• _Data for analysis_
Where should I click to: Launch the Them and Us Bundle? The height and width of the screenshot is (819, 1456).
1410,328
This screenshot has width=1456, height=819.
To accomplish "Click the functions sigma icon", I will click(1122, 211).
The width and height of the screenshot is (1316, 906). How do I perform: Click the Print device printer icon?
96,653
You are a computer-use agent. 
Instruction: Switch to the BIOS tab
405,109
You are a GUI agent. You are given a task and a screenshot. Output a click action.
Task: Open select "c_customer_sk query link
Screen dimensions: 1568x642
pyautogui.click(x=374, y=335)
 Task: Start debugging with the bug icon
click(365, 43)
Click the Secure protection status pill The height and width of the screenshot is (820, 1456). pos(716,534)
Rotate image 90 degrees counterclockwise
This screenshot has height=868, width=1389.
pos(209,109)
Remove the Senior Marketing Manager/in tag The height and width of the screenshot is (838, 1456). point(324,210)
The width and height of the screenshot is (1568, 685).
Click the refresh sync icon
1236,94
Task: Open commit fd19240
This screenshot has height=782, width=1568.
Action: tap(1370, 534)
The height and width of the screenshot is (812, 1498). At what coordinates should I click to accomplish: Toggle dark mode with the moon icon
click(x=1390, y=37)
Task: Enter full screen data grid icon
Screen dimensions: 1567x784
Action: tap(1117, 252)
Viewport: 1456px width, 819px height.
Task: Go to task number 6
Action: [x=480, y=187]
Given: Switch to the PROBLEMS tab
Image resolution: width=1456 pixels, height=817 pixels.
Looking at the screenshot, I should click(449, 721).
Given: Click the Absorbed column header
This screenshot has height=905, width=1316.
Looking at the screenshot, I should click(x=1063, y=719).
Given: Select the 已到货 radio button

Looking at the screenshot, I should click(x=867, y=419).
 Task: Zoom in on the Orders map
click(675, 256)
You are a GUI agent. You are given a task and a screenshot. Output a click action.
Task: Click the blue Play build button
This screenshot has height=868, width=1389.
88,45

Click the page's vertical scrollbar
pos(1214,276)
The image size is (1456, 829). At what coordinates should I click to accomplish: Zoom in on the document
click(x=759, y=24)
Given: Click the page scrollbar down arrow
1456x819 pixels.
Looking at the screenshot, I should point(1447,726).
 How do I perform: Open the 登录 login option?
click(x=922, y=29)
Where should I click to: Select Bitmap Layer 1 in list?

• _Exercise details_
Nothing but the lines from the one containing "1456x819 pixels." through the final line of the listing above belongs in the answer; set them down exactly.

• _Task response_
1456x819 pixels.
Looking at the screenshot, I should point(1447,726).
 How do I perform: Open the 登录 login option?
click(x=922, y=29)
Where should I click to: Select Bitmap Layer 1 in list?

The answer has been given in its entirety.